— EXERCISE PROMPT —
Select each line of the records below that contains the word "height", with case counting, and copy those lines.

— Records from a dataset —
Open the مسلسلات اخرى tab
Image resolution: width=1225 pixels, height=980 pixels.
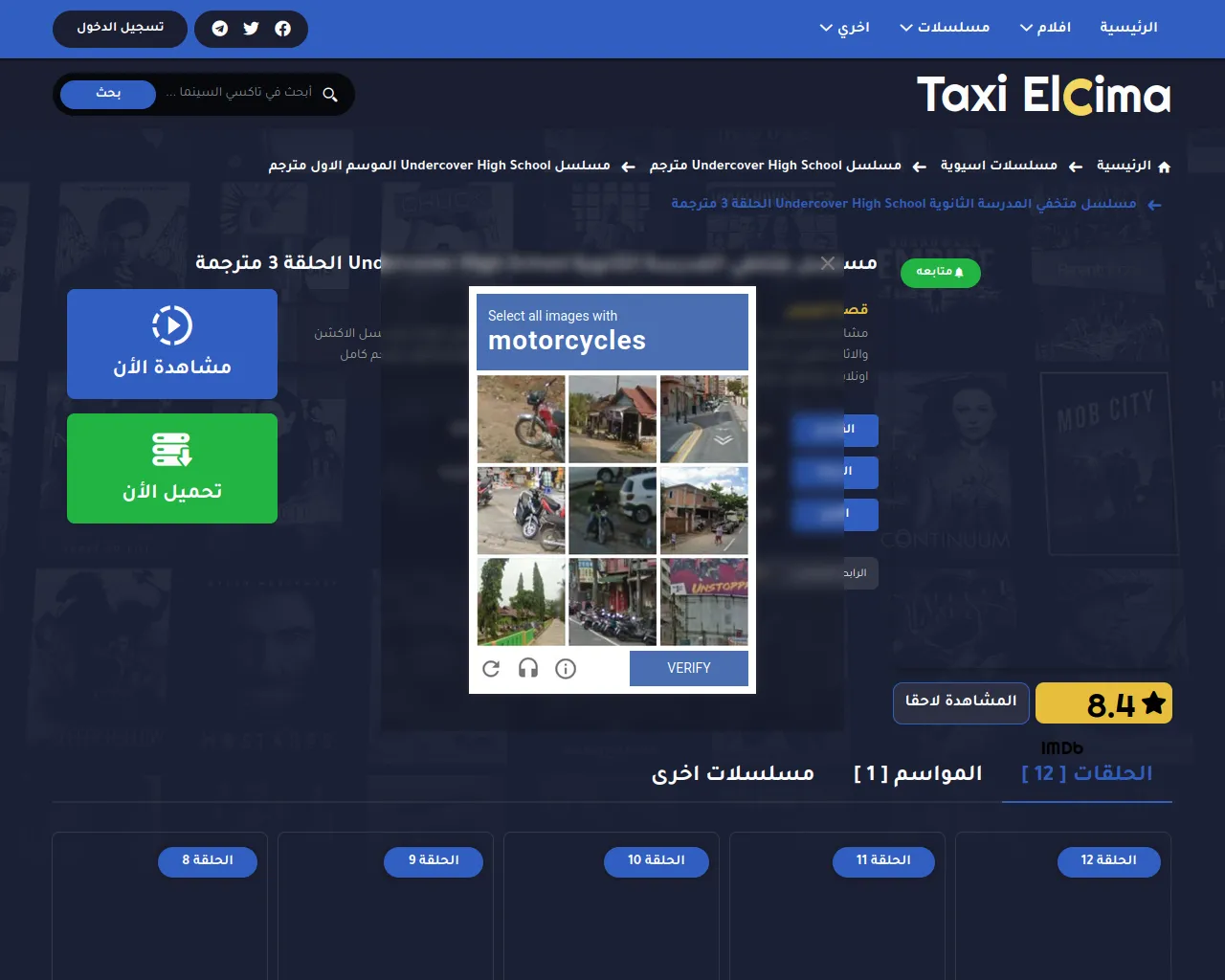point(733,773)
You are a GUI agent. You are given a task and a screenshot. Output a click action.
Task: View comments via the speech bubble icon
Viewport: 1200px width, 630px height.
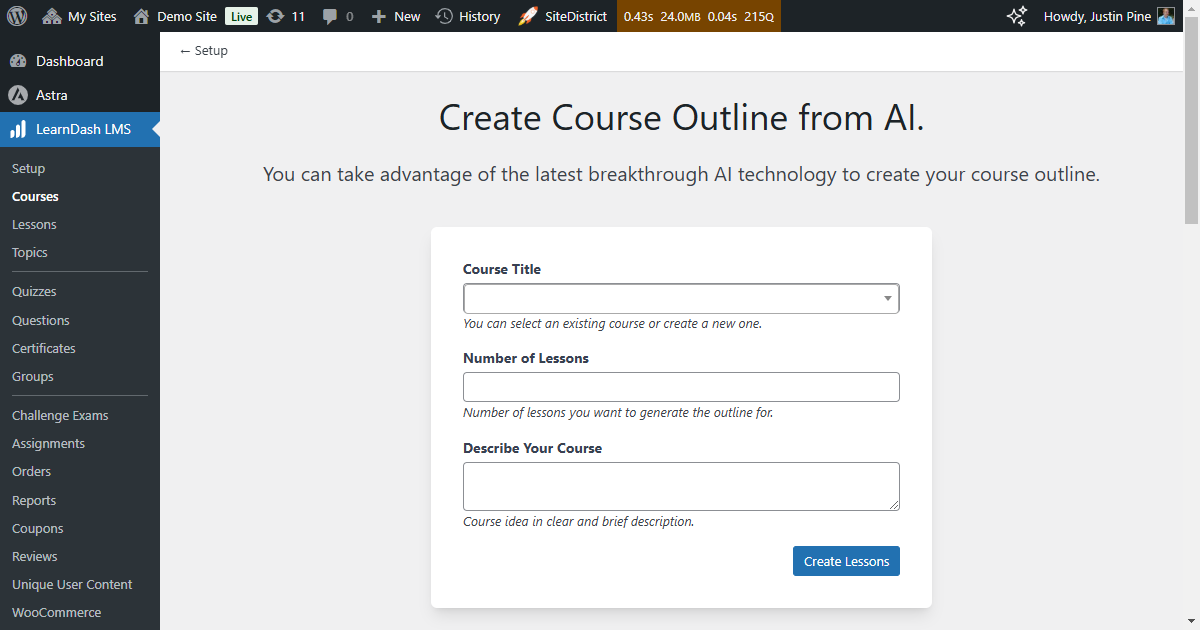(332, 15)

— PROBLEM SOLUTION —
Image resolution: width=1225 pixels, height=980 pixels.
Viewport: 1200px width, 630px height.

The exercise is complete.